The suit, filed in U.S. District Court in Washington, also names various lower-level Justice Department and FBI officials.

It asks for a declaration that government officials violated Hatfill's constitutional rights and seeks an injunction against future violations. It also seeks an undetermined amount of monetary damages.

Hatfill's attorneys said the FBI tipped the news media to searches of Hatfill's home to deflect attention from what the attorneys characterize as a floundering anthrax investigation. They said 24-hour surveillance and wiretaps violated Hatfill's privacy.

The suit alleges:

• Violations of his Fifth Amendment rights by preventing him from earning a living

• Violations of his First Amendment rights by retaliating against him after he sought to have his name cleared in the anthrax probe

• Disclosure of information from his FBI file.

Justice Department officials had no immediate response to Hatfill's lawsuit against the federal government, but they promptly released an internal document showing that the department's ethics watchdogs fully cleared Ashcroft for calling Hatfill a "person of interest."

Hatfill has steadfastly maintained that he had no involvement in the anthrax attacks that came on the heels of the terrorist attacks of September 11, 2001.

Beginning in October of that year, anthrax-laced letters arrived at offices of U.S. Sens.

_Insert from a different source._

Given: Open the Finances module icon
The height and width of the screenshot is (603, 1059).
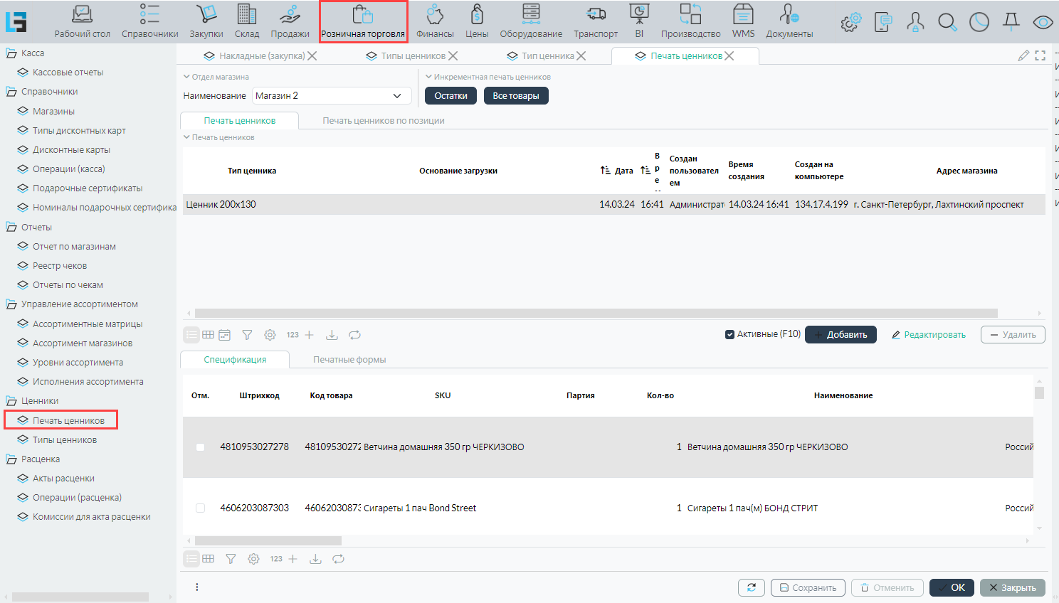Looking at the screenshot, I should (435, 21).
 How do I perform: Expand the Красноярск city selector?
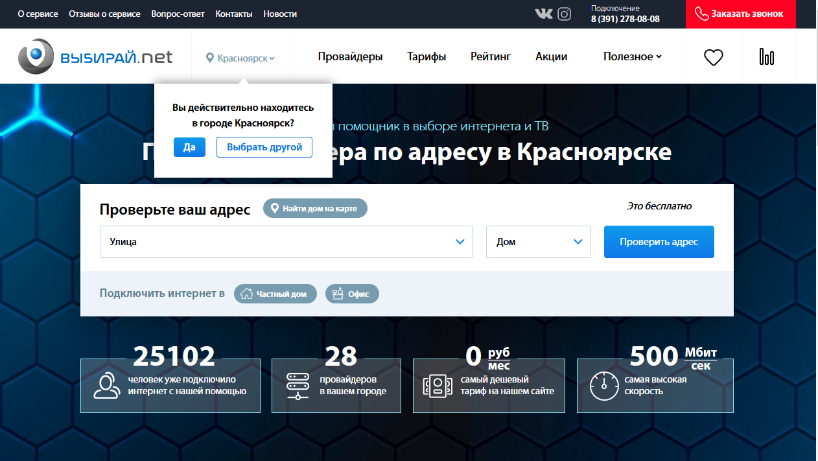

Tom Daschle of South Dakota and Patrick Leahy of Vermont, to television network news offices in New York and possibly to other places.

Five people -- two U.S. Postal Service employees in Washington, an employee at American Media Inc. in Boca Raton, Florida, a 94-year-old woman in Oxford, Connecticut, and a New York hospital supply room worker -- died of exposure to anthrax.

Although officials have said they were looking at a list of about 20 people in the case, only Hatfill has been named as a "person of interest." No suspects have been named in the case, and no one has been arrested.

Hatfill, a former Army bioweapons researcher, had his apartment searched three times and lost his job after the "person of interest" designation.

He was fired in September from a position at Louisiana State University, where he was helping train first-responders in the case of a bioterrorism attack.

The firing came after a Justice Department official sent an e-mail to the program director in August directing him not to use Hatfill on any Justice Department-funded programs; the program Hatfill was working on was one such program.

More recently, anthrax investigators drained a Maryland pond as part of their probe. Tests of soil samples taken after the draining yielded no evidence of anthrax.

The pond is about eight miles from the Army Medical Research Institute of Infectious Diseases at Fort Detrick, where Hatfill once worked.